Assigned task
Repeat the first line of the listing and each line after it, exactly, through the line containing "The width and height of the screenshot is (523, 392).".

● ● ● ●

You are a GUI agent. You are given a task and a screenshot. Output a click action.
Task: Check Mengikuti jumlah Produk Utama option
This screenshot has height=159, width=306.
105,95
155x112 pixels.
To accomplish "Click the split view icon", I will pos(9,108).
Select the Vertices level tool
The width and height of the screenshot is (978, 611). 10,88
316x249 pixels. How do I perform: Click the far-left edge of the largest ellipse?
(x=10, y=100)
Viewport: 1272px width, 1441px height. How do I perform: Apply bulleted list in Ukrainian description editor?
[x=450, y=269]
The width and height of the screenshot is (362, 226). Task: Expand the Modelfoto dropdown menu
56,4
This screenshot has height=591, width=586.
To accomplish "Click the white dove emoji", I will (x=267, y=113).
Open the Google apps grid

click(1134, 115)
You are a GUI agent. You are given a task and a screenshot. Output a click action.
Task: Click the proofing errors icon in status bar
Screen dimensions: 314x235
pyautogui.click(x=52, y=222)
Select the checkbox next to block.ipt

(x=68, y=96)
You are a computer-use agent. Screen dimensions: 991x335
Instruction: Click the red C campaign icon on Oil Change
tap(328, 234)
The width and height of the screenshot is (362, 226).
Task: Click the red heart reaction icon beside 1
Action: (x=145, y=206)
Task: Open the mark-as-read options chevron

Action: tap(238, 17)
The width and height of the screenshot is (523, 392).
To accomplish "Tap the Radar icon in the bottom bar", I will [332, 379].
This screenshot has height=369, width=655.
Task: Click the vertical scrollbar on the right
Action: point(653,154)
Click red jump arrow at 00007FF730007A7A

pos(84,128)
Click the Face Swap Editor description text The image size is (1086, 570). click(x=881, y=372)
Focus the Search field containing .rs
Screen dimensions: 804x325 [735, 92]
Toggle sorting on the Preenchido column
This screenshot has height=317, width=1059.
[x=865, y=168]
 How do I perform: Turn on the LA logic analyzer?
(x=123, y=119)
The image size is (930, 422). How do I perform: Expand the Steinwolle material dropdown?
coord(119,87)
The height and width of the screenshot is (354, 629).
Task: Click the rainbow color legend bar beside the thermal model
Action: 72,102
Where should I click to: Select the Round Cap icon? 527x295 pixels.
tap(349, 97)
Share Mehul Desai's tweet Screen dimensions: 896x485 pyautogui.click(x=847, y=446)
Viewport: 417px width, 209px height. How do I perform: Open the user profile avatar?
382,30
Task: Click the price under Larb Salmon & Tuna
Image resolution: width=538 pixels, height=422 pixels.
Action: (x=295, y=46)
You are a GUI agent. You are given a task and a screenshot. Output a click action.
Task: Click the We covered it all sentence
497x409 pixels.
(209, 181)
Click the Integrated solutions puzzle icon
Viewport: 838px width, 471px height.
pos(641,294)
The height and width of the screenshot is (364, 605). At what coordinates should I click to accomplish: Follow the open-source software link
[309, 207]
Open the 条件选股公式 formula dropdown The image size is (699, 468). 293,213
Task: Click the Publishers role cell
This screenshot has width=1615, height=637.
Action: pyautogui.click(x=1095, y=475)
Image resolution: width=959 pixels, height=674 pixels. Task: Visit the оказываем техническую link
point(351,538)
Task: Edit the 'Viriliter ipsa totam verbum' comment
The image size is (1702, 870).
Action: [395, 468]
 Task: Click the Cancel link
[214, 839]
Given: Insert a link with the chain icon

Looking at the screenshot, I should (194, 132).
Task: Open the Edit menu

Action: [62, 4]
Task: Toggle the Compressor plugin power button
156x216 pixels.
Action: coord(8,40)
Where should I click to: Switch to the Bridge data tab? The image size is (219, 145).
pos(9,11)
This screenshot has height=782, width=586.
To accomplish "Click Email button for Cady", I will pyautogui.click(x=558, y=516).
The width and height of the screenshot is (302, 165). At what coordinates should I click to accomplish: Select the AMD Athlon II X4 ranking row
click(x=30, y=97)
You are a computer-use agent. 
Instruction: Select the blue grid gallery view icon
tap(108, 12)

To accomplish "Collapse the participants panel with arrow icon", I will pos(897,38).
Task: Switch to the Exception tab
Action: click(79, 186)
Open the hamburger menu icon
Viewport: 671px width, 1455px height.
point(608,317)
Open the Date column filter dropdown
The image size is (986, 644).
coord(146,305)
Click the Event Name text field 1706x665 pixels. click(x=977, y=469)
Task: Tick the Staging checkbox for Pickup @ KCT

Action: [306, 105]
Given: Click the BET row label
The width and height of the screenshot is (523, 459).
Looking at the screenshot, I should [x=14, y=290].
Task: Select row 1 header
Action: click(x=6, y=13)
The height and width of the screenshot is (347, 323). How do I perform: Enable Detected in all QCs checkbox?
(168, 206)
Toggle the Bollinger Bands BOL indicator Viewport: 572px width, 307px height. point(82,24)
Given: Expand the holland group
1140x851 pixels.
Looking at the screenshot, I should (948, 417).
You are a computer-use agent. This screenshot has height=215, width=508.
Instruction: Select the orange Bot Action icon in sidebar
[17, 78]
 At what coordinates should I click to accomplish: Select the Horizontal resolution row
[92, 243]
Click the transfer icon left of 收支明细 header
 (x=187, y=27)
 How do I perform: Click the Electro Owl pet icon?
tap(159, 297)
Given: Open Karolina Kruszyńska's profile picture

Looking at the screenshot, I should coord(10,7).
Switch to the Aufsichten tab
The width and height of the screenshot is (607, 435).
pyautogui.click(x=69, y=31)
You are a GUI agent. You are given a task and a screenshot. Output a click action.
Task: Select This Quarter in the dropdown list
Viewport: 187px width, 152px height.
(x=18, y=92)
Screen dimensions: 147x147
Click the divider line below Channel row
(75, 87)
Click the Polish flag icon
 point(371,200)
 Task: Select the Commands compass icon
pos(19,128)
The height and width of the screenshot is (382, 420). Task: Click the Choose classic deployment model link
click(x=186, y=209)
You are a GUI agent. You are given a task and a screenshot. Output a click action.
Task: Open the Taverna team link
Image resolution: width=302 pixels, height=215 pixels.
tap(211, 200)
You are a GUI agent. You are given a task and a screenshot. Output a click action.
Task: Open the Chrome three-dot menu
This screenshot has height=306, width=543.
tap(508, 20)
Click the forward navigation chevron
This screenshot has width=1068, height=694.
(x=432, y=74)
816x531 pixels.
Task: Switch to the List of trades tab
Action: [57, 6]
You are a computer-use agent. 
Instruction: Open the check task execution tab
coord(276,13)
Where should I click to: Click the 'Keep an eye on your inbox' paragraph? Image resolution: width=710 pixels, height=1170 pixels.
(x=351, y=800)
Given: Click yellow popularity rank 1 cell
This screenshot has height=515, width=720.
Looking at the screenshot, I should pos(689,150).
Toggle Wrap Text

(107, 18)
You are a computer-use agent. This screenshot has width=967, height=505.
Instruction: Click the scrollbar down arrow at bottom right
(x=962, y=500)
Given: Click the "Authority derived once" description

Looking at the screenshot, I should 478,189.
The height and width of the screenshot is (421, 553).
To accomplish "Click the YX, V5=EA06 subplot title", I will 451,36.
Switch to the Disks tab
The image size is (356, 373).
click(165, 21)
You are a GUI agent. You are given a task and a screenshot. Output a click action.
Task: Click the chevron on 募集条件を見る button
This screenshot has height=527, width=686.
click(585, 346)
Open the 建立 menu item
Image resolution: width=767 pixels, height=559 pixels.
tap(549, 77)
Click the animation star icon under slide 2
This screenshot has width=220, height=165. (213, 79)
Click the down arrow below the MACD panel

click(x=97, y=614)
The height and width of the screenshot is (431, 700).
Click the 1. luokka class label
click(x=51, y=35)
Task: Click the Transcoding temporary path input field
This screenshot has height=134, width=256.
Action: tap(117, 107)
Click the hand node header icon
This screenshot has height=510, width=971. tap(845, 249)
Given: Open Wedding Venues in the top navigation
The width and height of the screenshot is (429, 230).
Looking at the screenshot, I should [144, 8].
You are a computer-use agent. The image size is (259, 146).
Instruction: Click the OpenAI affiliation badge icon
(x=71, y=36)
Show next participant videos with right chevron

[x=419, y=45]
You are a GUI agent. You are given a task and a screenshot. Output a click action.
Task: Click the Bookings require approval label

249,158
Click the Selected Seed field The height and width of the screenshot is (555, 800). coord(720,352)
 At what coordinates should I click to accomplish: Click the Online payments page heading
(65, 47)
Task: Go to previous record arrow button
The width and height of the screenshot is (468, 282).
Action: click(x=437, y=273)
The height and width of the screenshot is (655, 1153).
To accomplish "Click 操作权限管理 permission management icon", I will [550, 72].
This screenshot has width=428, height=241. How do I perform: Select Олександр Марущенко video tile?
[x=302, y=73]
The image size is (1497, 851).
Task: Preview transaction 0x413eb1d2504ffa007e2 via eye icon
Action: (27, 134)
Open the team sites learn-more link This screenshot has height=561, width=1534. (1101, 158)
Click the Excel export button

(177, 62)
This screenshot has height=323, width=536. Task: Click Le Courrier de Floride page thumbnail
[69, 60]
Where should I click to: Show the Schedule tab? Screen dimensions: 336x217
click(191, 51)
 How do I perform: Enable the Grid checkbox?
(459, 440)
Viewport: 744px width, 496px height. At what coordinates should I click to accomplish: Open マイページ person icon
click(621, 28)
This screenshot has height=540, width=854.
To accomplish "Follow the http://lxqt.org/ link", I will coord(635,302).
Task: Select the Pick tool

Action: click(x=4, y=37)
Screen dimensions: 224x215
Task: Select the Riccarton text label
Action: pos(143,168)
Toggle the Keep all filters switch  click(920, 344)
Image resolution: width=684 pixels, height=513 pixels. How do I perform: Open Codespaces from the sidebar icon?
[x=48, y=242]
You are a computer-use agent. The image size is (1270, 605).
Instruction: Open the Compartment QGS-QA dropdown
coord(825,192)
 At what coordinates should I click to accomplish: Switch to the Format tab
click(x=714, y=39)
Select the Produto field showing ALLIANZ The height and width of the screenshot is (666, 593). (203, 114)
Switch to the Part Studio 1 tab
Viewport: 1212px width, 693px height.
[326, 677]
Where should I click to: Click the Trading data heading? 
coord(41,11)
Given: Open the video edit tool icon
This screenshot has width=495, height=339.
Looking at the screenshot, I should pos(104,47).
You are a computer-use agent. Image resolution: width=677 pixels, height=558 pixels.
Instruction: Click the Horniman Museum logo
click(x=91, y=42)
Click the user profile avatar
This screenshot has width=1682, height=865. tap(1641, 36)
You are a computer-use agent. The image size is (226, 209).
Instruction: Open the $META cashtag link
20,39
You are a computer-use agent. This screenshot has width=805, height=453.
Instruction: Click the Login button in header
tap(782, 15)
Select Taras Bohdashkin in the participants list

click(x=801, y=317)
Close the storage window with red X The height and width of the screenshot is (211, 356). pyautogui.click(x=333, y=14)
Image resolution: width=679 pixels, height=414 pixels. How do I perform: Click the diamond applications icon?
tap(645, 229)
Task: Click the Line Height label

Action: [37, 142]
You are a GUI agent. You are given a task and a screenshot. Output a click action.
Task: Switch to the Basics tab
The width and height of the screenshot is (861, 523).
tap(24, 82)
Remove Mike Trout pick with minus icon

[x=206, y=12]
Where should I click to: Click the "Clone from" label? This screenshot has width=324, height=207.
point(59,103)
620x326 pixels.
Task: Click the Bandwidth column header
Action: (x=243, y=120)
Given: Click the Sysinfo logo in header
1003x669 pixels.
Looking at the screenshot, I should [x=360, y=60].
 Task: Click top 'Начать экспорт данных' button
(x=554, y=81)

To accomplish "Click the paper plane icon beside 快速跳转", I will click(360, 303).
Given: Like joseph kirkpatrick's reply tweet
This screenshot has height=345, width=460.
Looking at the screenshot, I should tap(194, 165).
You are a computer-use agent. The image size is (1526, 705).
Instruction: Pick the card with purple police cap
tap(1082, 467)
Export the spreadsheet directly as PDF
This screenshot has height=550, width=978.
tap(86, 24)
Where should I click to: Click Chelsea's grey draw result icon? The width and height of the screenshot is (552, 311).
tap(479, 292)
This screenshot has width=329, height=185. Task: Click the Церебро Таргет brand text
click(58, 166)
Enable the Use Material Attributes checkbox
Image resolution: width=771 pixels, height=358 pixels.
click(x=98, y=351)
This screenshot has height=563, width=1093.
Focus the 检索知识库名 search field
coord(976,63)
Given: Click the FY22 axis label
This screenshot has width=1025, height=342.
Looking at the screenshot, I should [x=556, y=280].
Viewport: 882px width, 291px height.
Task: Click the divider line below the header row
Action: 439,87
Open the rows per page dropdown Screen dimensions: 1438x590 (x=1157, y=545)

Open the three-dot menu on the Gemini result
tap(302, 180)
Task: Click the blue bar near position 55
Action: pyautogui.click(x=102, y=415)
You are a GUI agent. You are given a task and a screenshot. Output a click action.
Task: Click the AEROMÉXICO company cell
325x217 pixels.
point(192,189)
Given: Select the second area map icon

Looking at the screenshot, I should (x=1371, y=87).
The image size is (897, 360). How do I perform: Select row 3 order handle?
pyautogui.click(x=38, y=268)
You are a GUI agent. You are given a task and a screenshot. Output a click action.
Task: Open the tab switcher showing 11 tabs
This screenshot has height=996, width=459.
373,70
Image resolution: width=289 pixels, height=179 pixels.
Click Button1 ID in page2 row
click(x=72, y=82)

● ● ● ●

Completed task
You are a GUI agent. You are given a task and a screenshot. Output a click action.
Task: Check Mengikuti jumlah Produk Utama option
This screenshot has height=159, width=306.
105,95
155x112 pixels.
To accomplish "Click the split view icon", I will pos(9,108).
Select the Vertices level tool
The width and height of the screenshot is (978, 611). 10,88
316x249 pixels. How do I perform: Click the far-left edge of the largest ellipse?
(x=10, y=100)
Viewport: 1272px width, 1441px height. How do I perform: Apply bulleted list in Ukrainian description editor?
[x=450, y=269]
The width and height of the screenshot is (362, 226). Task: Expand the Modelfoto dropdown menu
56,4
This screenshot has height=591, width=586.
To accomplish "Click the white dove emoji", I will (x=267, y=113).
Open the Google apps grid

click(1134, 115)
You are a GUI agent. You are given a task and a screenshot. Output a click action.
Task: Click the proofing errors icon in status bar
Screen dimensions: 314x235
pyautogui.click(x=52, y=222)
Select the checkbox next to block.ipt

(x=68, y=96)
You are a computer-use agent. Screen dimensions: 991x335
Instruction: Click the red C campaign icon on Oil Change
tap(328, 234)
The width and height of the screenshot is (362, 226).
Task: Click the red heart reaction icon beside 1
Action: (x=145, y=206)
Task: Open the mark-as-read options chevron

Action: tap(238, 17)
The width and height of the screenshot is (523, 392).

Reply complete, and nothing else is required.